>>>

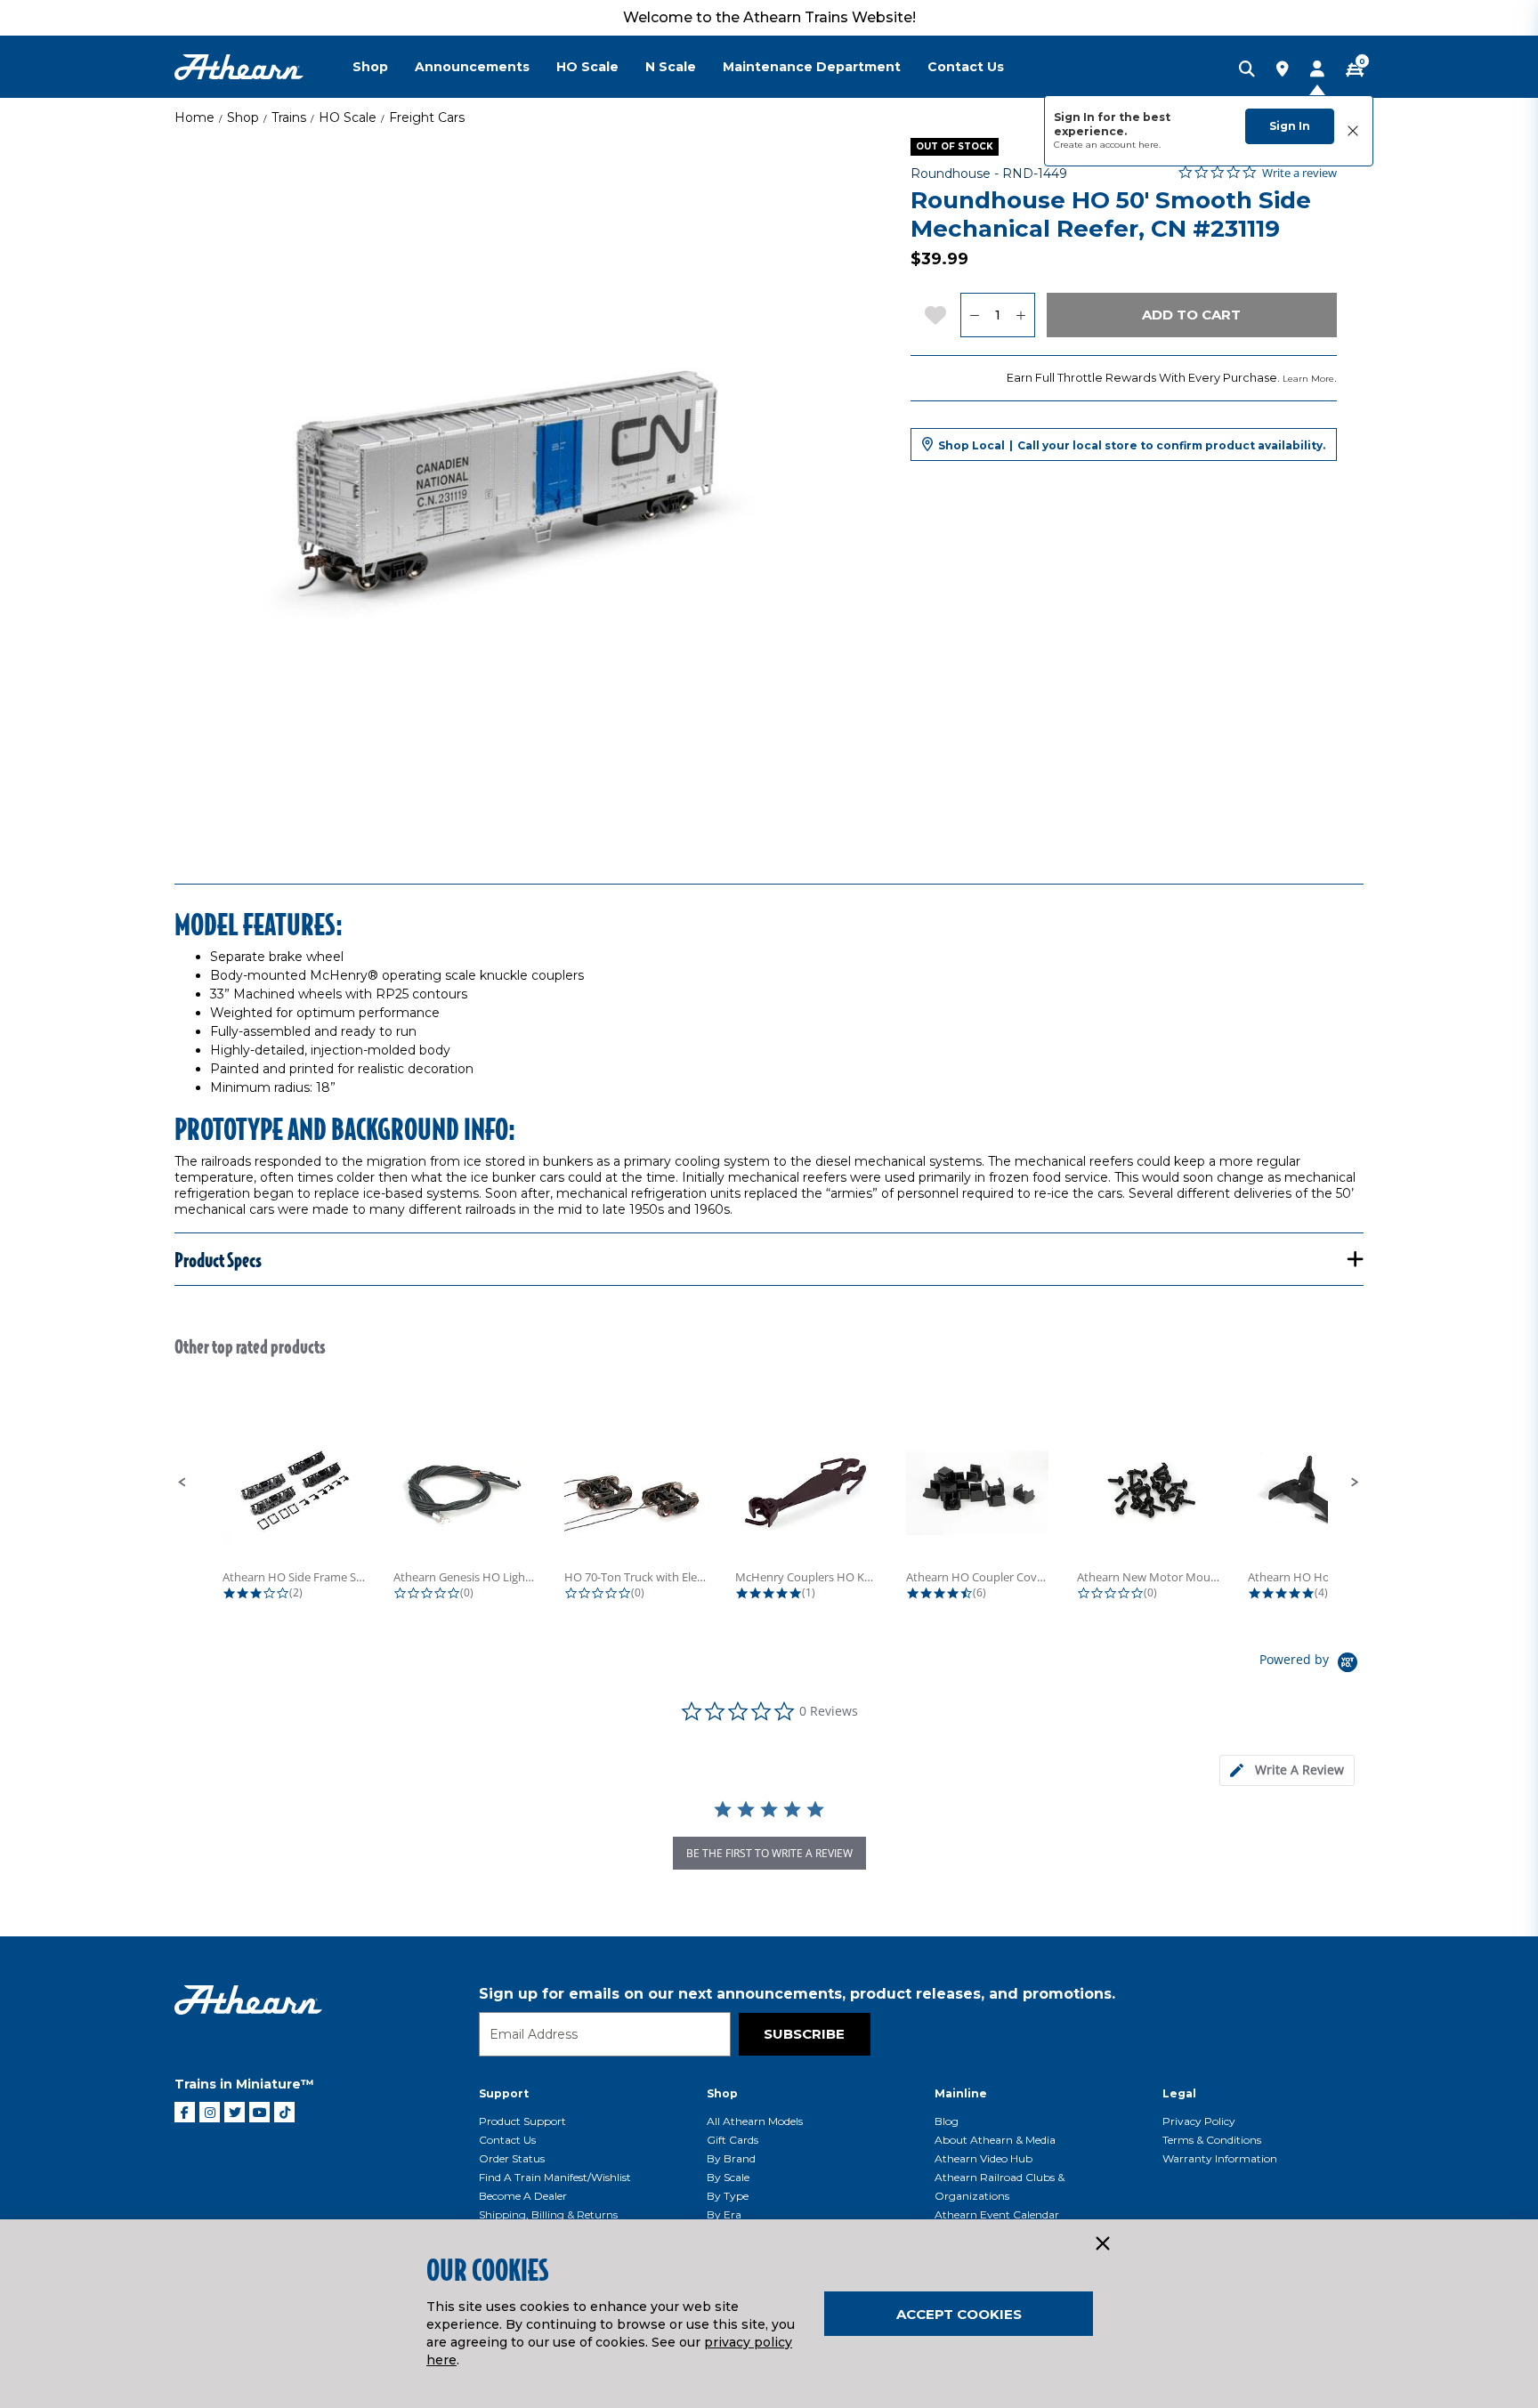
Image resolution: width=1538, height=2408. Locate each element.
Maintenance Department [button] (812, 67)
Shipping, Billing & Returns (548, 2214)
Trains (288, 117)
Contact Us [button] (965, 67)
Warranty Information (1219, 2158)
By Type (728, 2195)
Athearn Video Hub (983, 2158)
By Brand (731, 2158)
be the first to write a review (769, 1853)
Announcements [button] (472, 67)
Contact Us (507, 2139)
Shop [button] (370, 67)
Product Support (522, 2121)
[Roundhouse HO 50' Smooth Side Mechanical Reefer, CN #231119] (522, 486)
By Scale (728, 2177)
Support (504, 2093)
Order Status (512, 2158)
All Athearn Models (755, 2121)
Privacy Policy (1198, 2121)
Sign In (1289, 126)
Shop (243, 117)
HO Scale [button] (587, 67)
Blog (947, 2121)
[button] (182, 1483)
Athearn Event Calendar (997, 2214)
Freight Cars (427, 117)
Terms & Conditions (1211, 2139)
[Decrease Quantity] (974, 315)
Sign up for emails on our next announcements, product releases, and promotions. (797, 1993)
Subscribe (804, 2033)
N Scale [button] (670, 67)
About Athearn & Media (995, 2139)
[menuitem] (383, 67)
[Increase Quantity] (1021, 315)
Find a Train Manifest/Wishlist (555, 2177)
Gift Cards (732, 2139)
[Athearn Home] (239, 67)
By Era (724, 2214)
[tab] (1287, 1770)
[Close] (1102, 2244)
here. (1149, 144)
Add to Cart (1191, 314)
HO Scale (347, 117)
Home (194, 117)
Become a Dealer (523, 2195)
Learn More (1308, 378)
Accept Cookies (959, 2314)
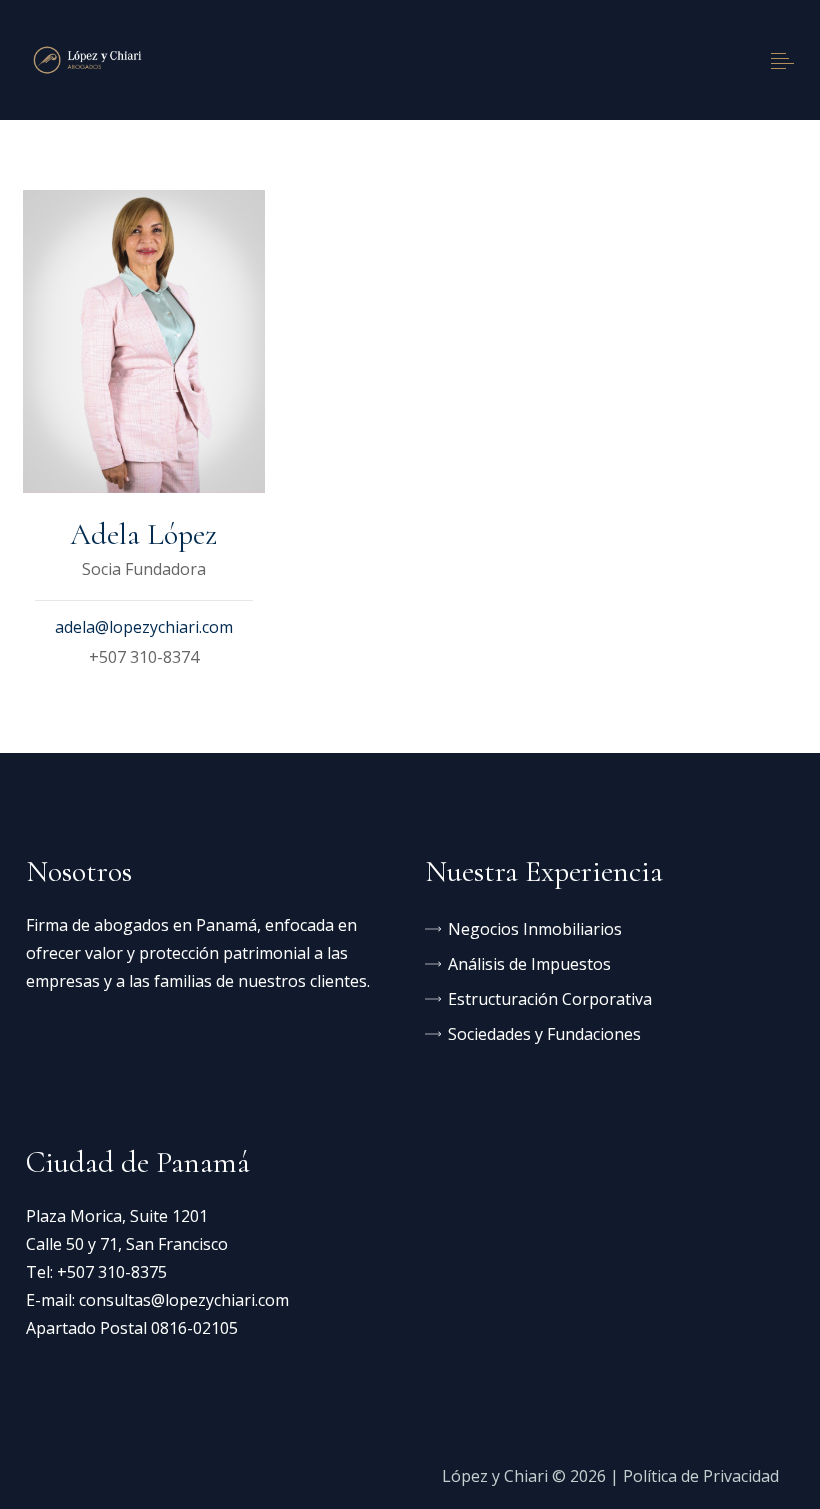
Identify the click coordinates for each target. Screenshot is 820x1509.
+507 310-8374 (144, 657)
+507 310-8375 (112, 1272)
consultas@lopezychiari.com (184, 1300)
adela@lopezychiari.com (144, 627)
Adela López (143, 534)
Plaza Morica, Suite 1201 (117, 1216)
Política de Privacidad (701, 1476)
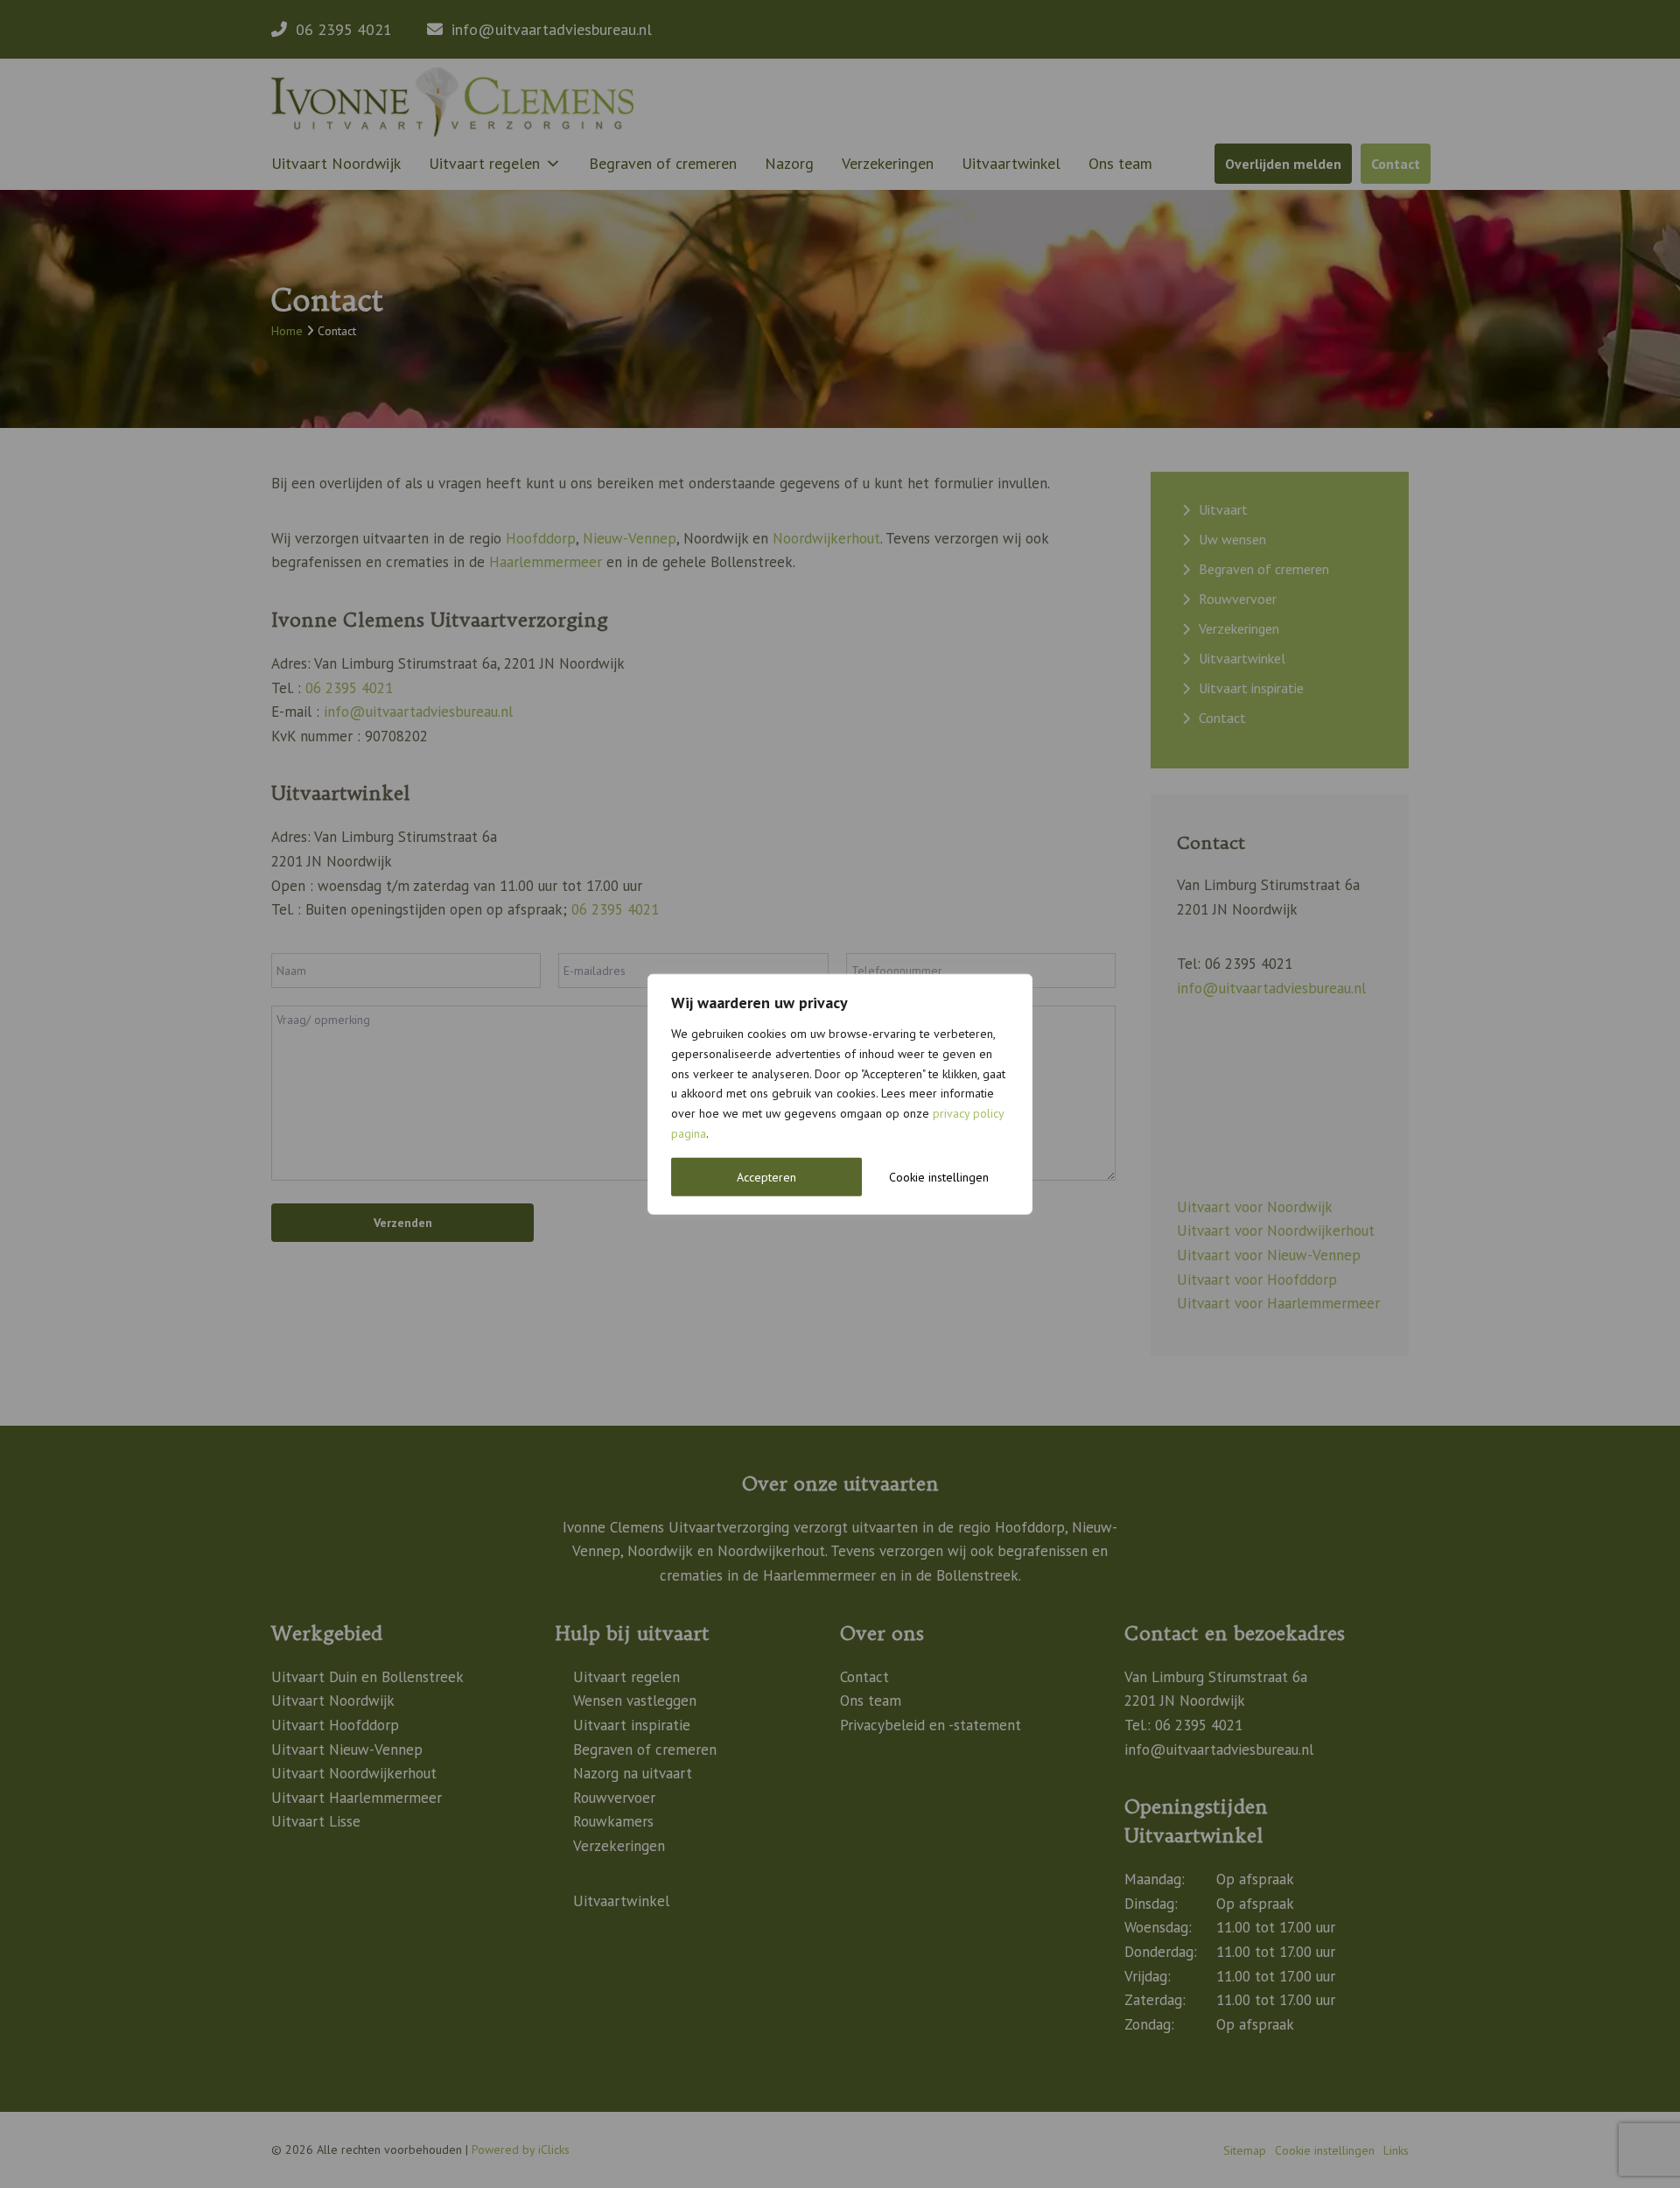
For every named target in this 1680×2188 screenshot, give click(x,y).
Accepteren (766, 1176)
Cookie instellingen (939, 1176)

<<<

→ **Problem to work on**
Exclude all images and retype the data precisely.

→ **Answer**
Image resolution: width=1538, height=2408. Locate each element.
Maintenance Department [button] (812, 67)
Shipping, Billing & Returns (548, 2214)
Trains (288, 117)
Contact Us [button] (965, 67)
Warranty Information (1219, 2158)
By Type (728, 2195)
Athearn Video Hub (983, 2158)
By Brand (731, 2158)
be the first to write a review (769, 1853)
Announcements [button] (472, 67)
Contact Us (507, 2139)
Shop [button] (370, 67)
Product Support (522, 2121)
[Roundhouse HO 50' Smooth Side Mechanical Reefer, CN #231119] (522, 486)
By Scale (728, 2177)
Support (504, 2093)
Order Status (512, 2158)
All Athearn Models (755, 2121)
Privacy Policy (1198, 2121)
Sign In (1289, 126)
Shop (243, 117)
HO Scale [button] (587, 67)
Blog (947, 2121)
[button] (182, 1483)
Athearn Event Calendar (997, 2214)
Freight Cars (427, 117)
Terms & Conditions (1211, 2139)
[Decrease Quantity] (974, 315)
Sign up for emails on our next announcements, product releases, and promotions. (797, 1993)
Subscribe (804, 2033)
N Scale [button] (670, 67)
About Athearn & Media (995, 2139)
[menuitem] (383, 67)
[Increase Quantity] (1021, 315)
Find a Train Manifest/Wishlist (555, 2177)
Gift Cards (732, 2139)
[Athearn Home] (239, 67)
By Era (724, 2214)
[tab] (1287, 1770)
[Close] (1102, 2244)
here. (1149, 144)
Add to Cart (1191, 314)
HO Scale (347, 117)
Home (194, 117)
Become a Dealer (523, 2195)
Learn More (1308, 378)
Accept Cookies (959, 2314)
Identify the click coordinates for each target. Screenshot is 820x1509.
+507 310-8374 (144, 657)
+507 310-8375 (112, 1272)
consultas@lopezychiari.com (184, 1300)
adela@lopezychiari.com (144, 627)
Adela López (143, 534)
Plaza Morica, Suite 1201 (117, 1216)
Política de Privacidad (701, 1476)
For every named target in this 1680×2188 screenshot, give click(x,y).
Accepteren (766, 1176)
Cookie instellingen (939, 1176)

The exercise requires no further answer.